The 1950s never took Marilyn Monroe very seriously. Only after she died in 1962 from an overdose of sleeping pills did the world learn just how seriously she wanted to be taken. Aside from her ambitions as an actress, she tried poetry, which interested Carl Sandburg enough for him to request copies of three short works. Published in the August McCall's, they mirror Marilyn's somber side. Samples:
Don't cry my doll Don't cry
I hold you and rock you to sleep
Hush hush I'm pretending now I'm not your mother who died.
Help Help
Help I feel life coming closer
When all I want is to die.
When inmates of Massachusetts' Walpole State Prison formed a JayCee group, their first gesture to the local townspeople was to stage a barbecue and dance for senior citizens. Trying out a waltz, one white-haired woman found herself in the arms of Albert DeSalvo, the self-confessed but never prosecut Boston Strangler. DeSalvo, who is serving a term for breaking and entering and assault, proved a model escort.
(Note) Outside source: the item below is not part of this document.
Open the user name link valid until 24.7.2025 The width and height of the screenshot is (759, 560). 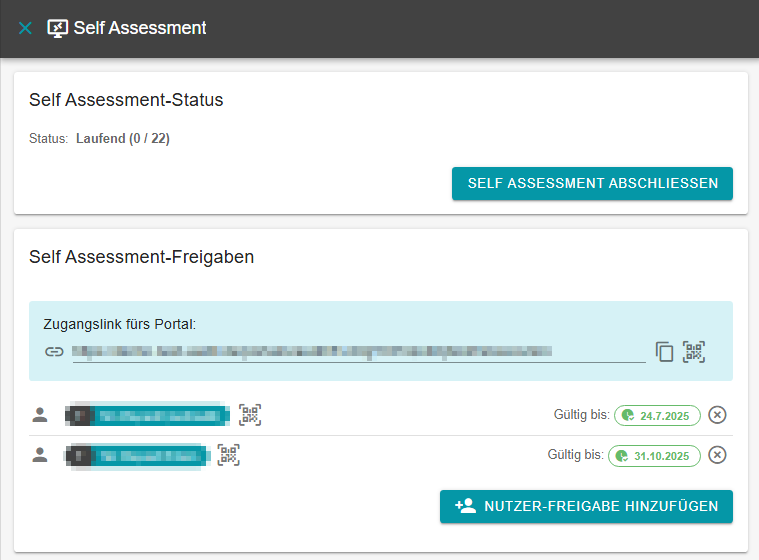[x=146, y=415]

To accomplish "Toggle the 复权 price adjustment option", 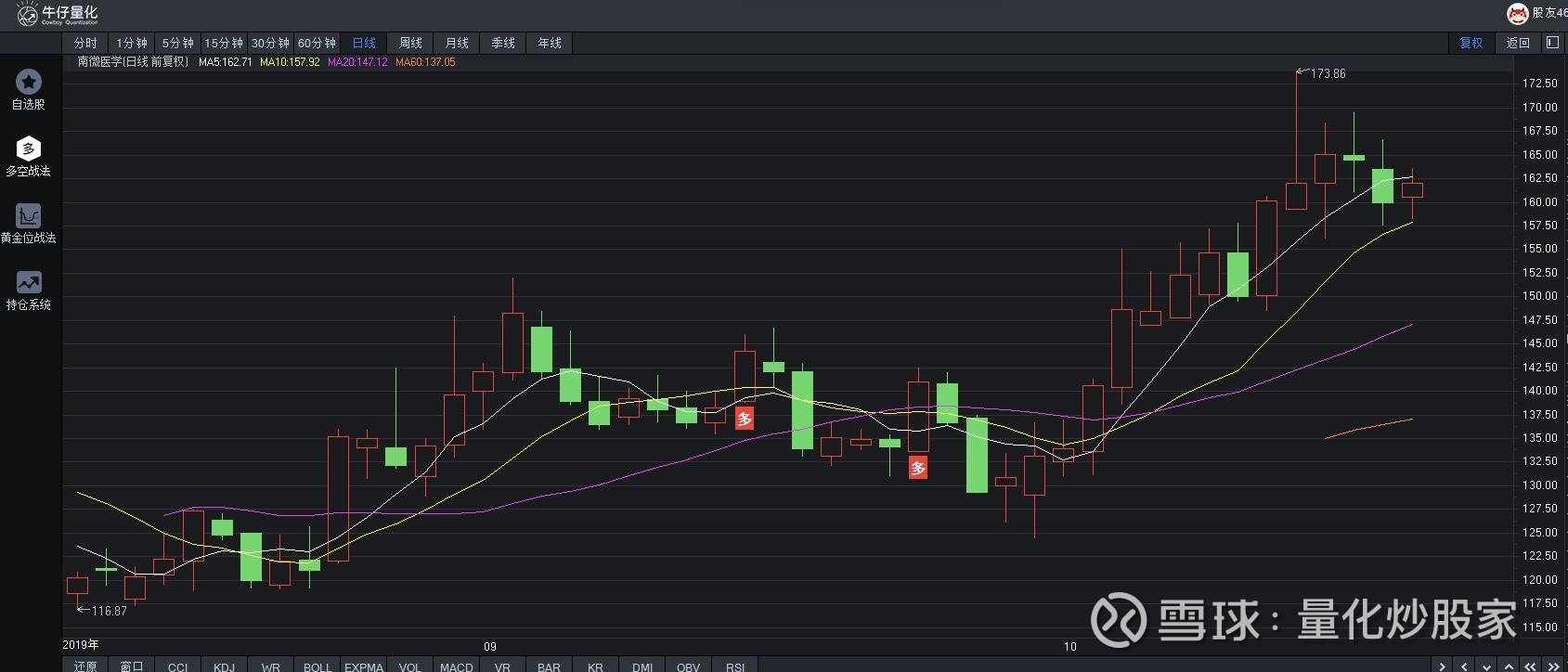I will tap(1471, 43).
"You can really groove on God this way," said one youth at Manhattan's Cathedral Church of St. John the Divine. To make up for the fact that the late Mahalia Jackson had died last January before she could sing a promised benefit concert at the cathedral, 4,000 admirers came to hear Duke Ellington read the Bible and Clara Walker and Delores Hall sing gospel tunes. Then they prayed and clapped happily in time with the music. Said Rutgers University Professor Samuel Proctor, who delivered the sermon: "It was joyful music, a joyful occasion, as joyful as Mahalia's own life and music were." -
"I'm just tired of waiting," explained the Rev. James Groppi, the militant priest of Milwaukee's St. Michael's Catholic Church. "It'll be the fourth time a parish has opened up in the black community, and each time I've been bypassed." So, since his archdiocese ignored his request for transfer to a church in the black district, Groppi resigned. His next planned project: studying at the Antioch School of Law. "Apparently," said Groppi, "the church is telling me something. I'll be better able to serve people in the community if I know something about the law." -
Even Leonard Bernstein has to rest sometimes. So the man whom Igor Stravinsky once likened to a musical department store announced that he will take a year off from conducting in order to write new theater pieces. Among his main projects: a musical version of the dybbuk, the Jewish legend of a wandering evil spirit that seeks to possess its victims. Bernstein's vacation won't begin until September 1973, by which time he will need it even more. His imminent schedule includes stints at the Metropolitan Opera, the New York Philharmonic, the Boston Symphony and, as a change of pace, a year as professor of poetry at Harvard.